Twins and national partner sponsor equipment giveaway
Nearly 50 softball and baseball teams from 14 Twin Cities schools will begin their 2022 seasons with new equipment, thanks to the Minnesota Twins.
The Twins, along with Pitch In For Baseball & Softball, a national organization, last week provided new baseball and softball equipment at the visitors’ clubhouse at the Twins ballpark. With the team’s Community Fund and Pitch In’s financial support, over 700 kids from 47 Minneapolis and St. Paul high school and middle school baseball and softball teams got new equipment and uniform resources this year.
Pitch In For Baseball & Softball (PIFBS) has two headquarters in Pennsylvania and Los Angeles. It was founded in 2005 just after Hurricane Katrina as a nonprofit organization that promotes baseball and softball around the world, especially in underserved communities that have existing teams or are wishing to start new ones.
They claim that nearly one million kids in over 110 countries have benefited from PIFBS’ commitment to reduce barriers to play and promotes youth development by providing equipment directly to leagues, schools and organizations around the world.
“It would be very difficult [for some to play] because many girls in our program don’t have access and other equipment is expensive,” Minneapolis Southwest senior softball player Anya London told the MSR after the new equipment was handed out.
Southwest and the six other MPS high schools, four St. Paul high schools and three middle schools were represented March 10 as the new bats, balls and other related equipment were packed up and carried away to their respective schools.
“We have helped more than 6,000 student-athletes in Minneapolis and St. Paul school districts and nearly 200 teams,” said Meredith Kim, PIFBS CEO.
“We are absolutely thrilled and so proud to be a partnership with [PIFBS] again this year to try to help provide equipment to all the schools across Minneapolis and St. Paul,” added Twins President Dave St. Peter.
St. Paul Public Schools Athletic Administrator Monroe Denarvise Thornton, Jr., who recently became the district AD after over 25 years’ experience in similar roles in several school districts in Florida, stressed, “Athletic directors and the students really get excited about the opportunity to come here and get the equipment.”

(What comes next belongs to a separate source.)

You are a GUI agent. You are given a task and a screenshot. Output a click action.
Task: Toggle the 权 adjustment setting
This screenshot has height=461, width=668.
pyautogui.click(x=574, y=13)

He said that St. Paul’s relationship with the Twins is greatly appreciated: “More than anything, it means that this relationship is something that benefits the students by providing them some equipment where they may not have had the opportunity to get the top-of-the-line. And also helps the schools with respect of defraying the cost that the schools incur in the district for purchasing equipment for them. We’re grateful for that.”
“We are in a time [when] we don’t have the money and the resources,” said Minneapolis Washburn AD Giovan Jenkins. “I think it’s one of those things where the kids don’t understand it right now, but it allows them to have an equal playing field in terms of equipment use…to get them off on the right foot.”
Minneapolis Public Schools Middle School AD Torrance Hill pointed out, “Assisting us in providing opportunity to be this competitive is crucial.”
Yet, at least in the Cities, baseball and softball participation among Blacks and other people of color remains low. “I want increased participation,” said Jenkins, pointing out that there are four students of color among three school teams.
“I would say [the] majority is White, but there are a couple of POCs in our program,” added London, who plays shortstop. “It’s really good to see other young POCs come into the program to play.
“I’m very, very proud to be a part of this team,” said London, “and happy that we got all this new equipment.”